2.2 复筛菌株发酵乳制品风味物质主成分分析

采用固相微萃取-气质联用法对两株酵母发酵的牛奶进行挥发性风味物质检测并分析,TN1检测到32种挥发性风味物质,N2检测到25种挥发性风味物质。TN1和N2酵母菌所产的挥发性物质及其相对含量如表5所示。选取酯类、醇类、酮醛类化合物中含量较多及香气特殊的风味物质17种进行主成分分析,分析两组样品风味物质的特点,结果见表 6。

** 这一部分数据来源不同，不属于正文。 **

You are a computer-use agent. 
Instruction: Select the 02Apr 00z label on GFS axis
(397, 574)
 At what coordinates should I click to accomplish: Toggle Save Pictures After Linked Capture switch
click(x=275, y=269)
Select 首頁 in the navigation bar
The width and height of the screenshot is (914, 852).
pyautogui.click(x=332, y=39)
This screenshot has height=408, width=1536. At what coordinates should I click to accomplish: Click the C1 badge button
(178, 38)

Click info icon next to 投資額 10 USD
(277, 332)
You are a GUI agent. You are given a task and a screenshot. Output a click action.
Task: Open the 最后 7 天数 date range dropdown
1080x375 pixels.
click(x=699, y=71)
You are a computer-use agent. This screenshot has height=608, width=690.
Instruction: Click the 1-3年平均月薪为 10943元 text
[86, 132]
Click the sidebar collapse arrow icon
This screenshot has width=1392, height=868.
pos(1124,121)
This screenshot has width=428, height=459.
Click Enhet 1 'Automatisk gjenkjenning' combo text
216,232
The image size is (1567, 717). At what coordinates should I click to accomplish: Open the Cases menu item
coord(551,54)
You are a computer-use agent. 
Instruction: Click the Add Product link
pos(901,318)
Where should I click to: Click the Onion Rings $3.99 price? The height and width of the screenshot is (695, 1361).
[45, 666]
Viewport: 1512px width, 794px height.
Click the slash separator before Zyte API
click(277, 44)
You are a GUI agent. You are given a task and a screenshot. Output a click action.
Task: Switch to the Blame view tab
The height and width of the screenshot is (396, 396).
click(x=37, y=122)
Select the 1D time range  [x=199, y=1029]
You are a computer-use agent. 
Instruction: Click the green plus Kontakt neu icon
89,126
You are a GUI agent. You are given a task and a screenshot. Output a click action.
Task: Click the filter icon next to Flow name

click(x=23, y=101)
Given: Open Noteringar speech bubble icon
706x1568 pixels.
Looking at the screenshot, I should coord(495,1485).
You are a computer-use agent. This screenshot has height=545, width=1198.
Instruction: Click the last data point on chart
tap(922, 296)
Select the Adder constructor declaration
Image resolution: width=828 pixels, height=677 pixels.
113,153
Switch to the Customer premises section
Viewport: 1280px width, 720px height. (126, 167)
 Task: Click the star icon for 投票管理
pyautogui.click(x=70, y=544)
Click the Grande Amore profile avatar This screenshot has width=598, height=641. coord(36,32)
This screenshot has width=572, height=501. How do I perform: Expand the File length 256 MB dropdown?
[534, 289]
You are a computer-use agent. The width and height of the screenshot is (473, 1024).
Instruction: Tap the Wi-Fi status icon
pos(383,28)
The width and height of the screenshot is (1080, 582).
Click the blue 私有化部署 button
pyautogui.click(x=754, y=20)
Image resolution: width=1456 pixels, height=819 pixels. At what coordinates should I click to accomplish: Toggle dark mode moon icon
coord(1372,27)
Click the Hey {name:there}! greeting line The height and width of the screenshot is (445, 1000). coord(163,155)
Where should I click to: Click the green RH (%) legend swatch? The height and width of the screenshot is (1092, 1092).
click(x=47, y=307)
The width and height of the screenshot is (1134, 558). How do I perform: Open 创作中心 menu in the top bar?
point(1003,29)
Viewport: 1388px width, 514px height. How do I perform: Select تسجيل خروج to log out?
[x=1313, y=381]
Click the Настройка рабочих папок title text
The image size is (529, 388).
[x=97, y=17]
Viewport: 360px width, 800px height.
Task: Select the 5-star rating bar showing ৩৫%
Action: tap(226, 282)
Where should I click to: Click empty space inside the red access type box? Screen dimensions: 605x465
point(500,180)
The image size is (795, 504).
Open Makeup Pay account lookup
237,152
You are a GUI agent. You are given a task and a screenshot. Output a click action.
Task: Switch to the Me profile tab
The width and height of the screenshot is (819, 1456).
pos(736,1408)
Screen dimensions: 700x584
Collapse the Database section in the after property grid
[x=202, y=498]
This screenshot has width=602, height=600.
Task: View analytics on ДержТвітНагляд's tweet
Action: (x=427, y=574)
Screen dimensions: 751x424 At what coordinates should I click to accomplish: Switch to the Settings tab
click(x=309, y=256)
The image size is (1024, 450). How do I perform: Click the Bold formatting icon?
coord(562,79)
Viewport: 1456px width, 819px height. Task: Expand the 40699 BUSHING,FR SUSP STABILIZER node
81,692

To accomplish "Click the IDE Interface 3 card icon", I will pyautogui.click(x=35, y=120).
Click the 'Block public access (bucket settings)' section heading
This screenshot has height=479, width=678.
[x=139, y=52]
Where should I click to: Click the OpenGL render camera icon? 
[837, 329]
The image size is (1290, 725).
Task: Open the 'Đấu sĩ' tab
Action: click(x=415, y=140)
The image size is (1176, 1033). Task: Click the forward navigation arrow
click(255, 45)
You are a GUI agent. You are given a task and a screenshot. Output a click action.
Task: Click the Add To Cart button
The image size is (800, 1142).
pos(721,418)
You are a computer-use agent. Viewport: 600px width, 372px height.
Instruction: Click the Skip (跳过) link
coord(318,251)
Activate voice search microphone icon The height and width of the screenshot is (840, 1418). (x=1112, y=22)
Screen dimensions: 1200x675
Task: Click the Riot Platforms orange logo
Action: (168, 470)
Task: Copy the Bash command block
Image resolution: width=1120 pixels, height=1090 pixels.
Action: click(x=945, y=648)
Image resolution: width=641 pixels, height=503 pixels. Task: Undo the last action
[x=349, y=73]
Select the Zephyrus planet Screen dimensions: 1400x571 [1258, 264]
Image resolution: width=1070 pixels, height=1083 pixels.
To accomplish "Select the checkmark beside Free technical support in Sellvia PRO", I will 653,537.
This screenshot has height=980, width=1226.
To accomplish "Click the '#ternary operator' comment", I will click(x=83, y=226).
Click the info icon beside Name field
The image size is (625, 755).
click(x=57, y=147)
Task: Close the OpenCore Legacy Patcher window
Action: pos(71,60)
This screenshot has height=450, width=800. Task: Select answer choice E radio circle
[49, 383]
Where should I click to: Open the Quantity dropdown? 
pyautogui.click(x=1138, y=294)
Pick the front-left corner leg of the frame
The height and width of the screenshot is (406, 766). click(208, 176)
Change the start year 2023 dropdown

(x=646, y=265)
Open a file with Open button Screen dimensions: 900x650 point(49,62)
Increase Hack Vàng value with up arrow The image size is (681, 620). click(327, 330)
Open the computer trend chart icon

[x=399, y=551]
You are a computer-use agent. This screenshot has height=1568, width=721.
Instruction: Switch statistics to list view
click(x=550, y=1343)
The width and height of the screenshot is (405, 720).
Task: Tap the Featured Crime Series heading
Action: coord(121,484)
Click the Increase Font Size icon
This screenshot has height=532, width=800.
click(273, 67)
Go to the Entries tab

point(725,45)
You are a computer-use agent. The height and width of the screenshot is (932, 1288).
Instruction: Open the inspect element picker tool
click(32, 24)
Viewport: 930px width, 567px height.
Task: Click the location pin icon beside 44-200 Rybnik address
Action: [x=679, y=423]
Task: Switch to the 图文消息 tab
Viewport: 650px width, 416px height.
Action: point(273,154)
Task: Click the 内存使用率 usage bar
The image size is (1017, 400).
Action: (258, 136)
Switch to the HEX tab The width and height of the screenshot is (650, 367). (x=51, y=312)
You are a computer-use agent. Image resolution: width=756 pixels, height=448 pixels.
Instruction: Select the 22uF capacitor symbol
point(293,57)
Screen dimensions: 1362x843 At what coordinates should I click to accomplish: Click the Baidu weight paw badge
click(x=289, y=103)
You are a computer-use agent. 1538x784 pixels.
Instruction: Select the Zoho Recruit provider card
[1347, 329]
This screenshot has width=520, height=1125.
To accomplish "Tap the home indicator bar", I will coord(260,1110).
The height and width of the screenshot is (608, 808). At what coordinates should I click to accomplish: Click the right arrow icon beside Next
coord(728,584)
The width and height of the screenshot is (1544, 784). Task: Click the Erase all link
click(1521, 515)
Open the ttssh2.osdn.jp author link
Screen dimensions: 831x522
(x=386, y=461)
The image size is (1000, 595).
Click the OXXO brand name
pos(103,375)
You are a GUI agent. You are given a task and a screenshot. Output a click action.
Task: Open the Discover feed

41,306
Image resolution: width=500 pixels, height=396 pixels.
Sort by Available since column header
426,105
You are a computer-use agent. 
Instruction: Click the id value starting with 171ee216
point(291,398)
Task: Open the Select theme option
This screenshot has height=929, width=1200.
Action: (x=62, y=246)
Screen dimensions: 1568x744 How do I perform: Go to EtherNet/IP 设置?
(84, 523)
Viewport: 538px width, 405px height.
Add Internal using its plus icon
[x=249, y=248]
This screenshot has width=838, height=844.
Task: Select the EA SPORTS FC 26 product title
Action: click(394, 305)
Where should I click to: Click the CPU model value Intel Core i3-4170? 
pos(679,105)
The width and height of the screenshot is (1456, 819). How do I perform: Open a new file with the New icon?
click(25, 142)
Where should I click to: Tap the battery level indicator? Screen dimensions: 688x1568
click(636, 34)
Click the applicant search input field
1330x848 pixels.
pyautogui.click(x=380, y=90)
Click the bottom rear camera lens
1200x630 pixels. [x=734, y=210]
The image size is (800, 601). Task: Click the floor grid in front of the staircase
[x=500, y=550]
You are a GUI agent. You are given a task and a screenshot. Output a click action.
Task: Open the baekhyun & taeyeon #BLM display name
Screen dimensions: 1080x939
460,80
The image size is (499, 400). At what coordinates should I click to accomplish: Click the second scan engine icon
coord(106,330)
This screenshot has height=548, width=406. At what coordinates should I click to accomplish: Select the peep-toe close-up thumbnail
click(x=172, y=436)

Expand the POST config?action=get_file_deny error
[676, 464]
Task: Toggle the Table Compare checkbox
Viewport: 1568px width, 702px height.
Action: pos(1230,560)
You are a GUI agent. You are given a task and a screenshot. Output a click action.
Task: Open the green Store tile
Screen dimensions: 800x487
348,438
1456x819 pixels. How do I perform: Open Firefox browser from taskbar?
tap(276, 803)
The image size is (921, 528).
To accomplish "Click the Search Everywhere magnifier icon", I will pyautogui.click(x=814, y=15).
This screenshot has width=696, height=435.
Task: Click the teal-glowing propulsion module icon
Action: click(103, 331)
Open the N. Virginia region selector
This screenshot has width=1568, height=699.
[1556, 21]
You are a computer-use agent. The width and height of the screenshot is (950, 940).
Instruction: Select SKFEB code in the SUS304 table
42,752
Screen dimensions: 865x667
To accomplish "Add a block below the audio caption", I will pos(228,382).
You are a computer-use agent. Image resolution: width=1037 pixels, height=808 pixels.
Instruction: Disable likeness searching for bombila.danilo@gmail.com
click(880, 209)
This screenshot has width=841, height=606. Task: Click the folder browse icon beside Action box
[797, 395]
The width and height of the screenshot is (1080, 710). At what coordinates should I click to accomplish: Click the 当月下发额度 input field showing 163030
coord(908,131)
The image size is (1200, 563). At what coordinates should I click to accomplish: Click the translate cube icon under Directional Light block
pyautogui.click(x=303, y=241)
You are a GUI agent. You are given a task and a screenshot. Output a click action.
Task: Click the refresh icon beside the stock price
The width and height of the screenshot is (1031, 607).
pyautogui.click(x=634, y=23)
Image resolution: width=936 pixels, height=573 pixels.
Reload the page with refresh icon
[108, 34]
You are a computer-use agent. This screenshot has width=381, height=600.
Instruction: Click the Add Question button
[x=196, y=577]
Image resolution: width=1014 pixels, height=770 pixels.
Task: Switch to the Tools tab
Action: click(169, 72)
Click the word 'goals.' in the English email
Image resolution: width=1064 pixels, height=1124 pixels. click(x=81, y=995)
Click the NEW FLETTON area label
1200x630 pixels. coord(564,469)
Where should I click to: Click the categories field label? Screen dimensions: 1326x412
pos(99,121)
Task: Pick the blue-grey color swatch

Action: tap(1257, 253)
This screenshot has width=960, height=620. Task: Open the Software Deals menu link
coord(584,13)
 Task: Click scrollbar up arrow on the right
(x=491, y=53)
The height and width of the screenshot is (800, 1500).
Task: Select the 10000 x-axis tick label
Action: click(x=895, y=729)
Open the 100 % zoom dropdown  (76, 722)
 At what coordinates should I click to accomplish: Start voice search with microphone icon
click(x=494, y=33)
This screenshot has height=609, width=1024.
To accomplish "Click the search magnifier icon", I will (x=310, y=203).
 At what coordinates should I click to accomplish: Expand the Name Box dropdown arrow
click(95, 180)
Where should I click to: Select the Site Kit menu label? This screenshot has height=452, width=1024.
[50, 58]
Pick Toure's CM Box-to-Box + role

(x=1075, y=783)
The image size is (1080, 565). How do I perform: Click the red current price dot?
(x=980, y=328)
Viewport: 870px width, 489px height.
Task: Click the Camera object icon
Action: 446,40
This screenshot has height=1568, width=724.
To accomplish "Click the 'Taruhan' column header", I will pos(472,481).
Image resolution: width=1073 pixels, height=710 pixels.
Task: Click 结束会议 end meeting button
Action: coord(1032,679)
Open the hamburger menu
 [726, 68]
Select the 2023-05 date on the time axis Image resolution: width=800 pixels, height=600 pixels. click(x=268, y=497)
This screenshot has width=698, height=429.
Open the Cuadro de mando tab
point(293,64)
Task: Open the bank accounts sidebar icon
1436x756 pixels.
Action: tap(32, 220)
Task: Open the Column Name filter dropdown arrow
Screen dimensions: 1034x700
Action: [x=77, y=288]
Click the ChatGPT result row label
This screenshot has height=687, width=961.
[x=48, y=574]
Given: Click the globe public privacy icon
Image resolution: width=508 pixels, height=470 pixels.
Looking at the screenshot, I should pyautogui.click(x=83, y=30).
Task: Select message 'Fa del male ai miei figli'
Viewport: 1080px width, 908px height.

表5 两种酵母菌发酵牛奶的风味物质种类及相对含量Table 5 Types and relative content of flavor substances in two yeast-fermented milk

表6 主成分分析的特征值、贡献率及累计贡献率Table 6 Eigenvalues, contribution rate and cumulative contribution rate of the principalcomponents

表5中酯类、醇类及酮醛类是酵母菌主要挥发性香气物质。GC-MS检测结果中壬醛与苯乙醇具有特殊玫瑰香气,酯香可以促进发酵乳香气的协调性[26]。正己酸乙酯、辛酸乙酯、乙酸异戊酯等酯类占比较大,赋予花香和热带水果香气[27-28]。另外,酵母菌在生长代谢过程中产酸,除辛酸、癸酸赋予发酵样品桃子味、奶酪等多种风味外,其余酸类物质也能与乙醇经酯化酶的催化产生乙酯类香味物质,提高产品风味[29]。同时,酵母在生长过程中,利用氨基酸通过脱羧、还原过程生成相应的高级醇[30],包括异丁醇、异戊醇、苯乙醇等,赋予Kefir乳特殊的玫瑰香气及果香;当然,高级醇含量应在适当范围,若过高会呈现苦涩、冲辣的现象,产生不愉悦的杂味[31],表5中显示TN1菌株产生的风味更丰富一些,高级醇含量相对适中。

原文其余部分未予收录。